OpenCritic is a games-only Metacritic rival that aims to change the way we look at review scores

By Sherif Saed, Thursday, 1 October 2015 12:04 GMT

OpenCritic is a new website that wants to make the process of aggregating game review scores more transparent.


Metacritic, the site most commonly used by many to get an idea of the critical reception for a piece of entertainment, is getting some competition on the gaming end. The reviews of any of the products available on the site, including games, are aggregated and then weighted based on a formula that is not known to the public.

This makes it so that some outlets will have more clout than others, despite offering the same score, which is one of the many criticisms the site faces.

Enter OpenCritic, a new site founded by Matthew Enthoven that aims to do away with that while introducing a better-looking, faster, and more focused portal that focuses only on video games.

OpenCritic’s formula is a simple score average, and is not weighted differently for different websites.
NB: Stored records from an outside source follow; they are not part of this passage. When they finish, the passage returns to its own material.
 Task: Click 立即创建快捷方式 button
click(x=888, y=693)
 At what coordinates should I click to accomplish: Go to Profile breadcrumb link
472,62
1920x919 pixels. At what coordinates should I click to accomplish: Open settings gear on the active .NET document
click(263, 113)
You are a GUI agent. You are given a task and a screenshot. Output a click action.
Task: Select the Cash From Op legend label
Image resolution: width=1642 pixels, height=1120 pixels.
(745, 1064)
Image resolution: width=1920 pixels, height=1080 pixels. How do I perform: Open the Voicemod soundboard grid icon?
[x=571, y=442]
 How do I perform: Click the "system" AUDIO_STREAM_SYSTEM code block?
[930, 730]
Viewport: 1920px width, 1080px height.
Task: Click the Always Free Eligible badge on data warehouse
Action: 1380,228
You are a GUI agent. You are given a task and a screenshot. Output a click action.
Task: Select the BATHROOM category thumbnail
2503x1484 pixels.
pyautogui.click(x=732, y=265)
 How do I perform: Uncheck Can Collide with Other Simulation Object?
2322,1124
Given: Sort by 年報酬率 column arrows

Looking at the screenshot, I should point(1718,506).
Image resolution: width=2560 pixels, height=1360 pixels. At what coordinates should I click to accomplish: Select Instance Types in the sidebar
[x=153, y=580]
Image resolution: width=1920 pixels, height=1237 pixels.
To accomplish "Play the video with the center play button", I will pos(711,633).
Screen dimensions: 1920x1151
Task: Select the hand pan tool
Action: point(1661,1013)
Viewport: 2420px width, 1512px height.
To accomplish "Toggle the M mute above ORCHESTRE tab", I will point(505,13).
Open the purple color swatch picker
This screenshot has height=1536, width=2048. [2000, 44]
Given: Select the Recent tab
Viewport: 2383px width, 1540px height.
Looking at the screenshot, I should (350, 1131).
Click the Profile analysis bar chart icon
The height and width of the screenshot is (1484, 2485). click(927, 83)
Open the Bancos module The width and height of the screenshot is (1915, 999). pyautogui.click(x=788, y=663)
It also brings more than raw numbers to the fore. For instance, the site surfaces information like the author’s name for all of its reviews. It also scans publications’ sites regularly for any score changes that may happen in their reviews.

Not only that, but users are able to white-list specific outlets to only see reviews from, leading to more personalised scores. OpenCritic also displays non-numerical scores, a recent trend in the media that saw giants like Eurogamer get de-listed from Metacritic.

There are over 75 outlets currently listed on it and it would be interesting to see if it does grow to eventually become the Metacritic for games. And also, if publishers will refer to its scores in the future – in place of those listed on Metacritic – when they decide the amount of bonuses a development studio is owed.